Task prompt | In the data that follows, count each line holding the string "title"; answer with the number only.

Input data |
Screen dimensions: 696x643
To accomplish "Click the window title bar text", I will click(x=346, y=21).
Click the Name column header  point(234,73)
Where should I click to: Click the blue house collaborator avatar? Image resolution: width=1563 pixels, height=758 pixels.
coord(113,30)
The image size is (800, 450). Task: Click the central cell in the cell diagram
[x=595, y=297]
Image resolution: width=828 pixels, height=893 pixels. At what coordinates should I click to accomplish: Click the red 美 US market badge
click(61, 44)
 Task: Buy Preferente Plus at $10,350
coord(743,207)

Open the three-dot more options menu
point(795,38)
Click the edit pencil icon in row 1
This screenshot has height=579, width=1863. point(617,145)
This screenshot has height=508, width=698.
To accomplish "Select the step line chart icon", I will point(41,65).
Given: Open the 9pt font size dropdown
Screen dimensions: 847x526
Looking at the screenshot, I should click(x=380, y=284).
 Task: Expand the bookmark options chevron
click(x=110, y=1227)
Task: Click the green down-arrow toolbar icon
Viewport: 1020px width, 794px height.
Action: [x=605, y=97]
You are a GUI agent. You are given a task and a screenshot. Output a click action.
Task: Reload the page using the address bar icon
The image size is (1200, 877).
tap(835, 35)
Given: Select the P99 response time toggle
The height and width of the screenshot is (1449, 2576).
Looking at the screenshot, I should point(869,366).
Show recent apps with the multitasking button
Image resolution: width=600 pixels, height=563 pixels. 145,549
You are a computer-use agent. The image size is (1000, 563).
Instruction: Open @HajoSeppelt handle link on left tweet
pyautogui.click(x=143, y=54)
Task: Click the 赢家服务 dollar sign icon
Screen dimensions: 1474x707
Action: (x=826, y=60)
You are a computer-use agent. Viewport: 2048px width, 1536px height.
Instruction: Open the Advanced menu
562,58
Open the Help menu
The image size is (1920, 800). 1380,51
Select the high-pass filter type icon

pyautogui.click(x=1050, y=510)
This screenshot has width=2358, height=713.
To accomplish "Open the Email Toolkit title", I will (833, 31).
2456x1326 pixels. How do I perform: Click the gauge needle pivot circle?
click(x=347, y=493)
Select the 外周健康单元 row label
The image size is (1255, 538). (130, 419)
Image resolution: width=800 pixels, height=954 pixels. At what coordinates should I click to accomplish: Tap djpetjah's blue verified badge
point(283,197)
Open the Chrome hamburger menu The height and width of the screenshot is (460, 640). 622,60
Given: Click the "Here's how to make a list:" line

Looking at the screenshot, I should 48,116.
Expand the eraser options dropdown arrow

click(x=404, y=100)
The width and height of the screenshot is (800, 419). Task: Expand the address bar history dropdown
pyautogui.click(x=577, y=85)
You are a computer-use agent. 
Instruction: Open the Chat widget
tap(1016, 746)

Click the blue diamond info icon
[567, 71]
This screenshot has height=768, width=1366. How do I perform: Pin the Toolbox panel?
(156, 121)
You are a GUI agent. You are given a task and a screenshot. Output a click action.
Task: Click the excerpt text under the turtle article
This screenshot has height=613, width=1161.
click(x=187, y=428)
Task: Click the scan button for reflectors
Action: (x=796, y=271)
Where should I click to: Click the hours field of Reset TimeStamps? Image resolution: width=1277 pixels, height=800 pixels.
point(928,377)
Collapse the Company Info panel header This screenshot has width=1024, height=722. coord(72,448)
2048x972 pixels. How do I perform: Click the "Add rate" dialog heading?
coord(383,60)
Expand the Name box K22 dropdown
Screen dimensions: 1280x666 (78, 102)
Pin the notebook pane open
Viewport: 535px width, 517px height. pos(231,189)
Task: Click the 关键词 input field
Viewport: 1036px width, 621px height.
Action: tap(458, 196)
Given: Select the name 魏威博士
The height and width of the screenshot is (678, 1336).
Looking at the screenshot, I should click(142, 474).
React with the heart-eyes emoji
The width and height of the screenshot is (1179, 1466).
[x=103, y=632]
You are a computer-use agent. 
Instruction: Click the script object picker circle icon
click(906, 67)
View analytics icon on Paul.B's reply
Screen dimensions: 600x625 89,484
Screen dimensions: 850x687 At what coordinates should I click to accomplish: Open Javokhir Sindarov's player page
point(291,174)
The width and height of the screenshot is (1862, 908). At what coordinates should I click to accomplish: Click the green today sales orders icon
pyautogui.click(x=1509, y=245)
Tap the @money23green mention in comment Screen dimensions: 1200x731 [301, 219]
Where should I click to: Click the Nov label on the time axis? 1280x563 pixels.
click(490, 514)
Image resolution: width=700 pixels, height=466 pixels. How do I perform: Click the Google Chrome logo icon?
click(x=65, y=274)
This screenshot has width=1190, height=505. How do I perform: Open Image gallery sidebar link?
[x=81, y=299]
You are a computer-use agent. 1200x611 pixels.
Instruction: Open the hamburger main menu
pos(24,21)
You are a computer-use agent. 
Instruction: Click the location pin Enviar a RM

Worked solution | 2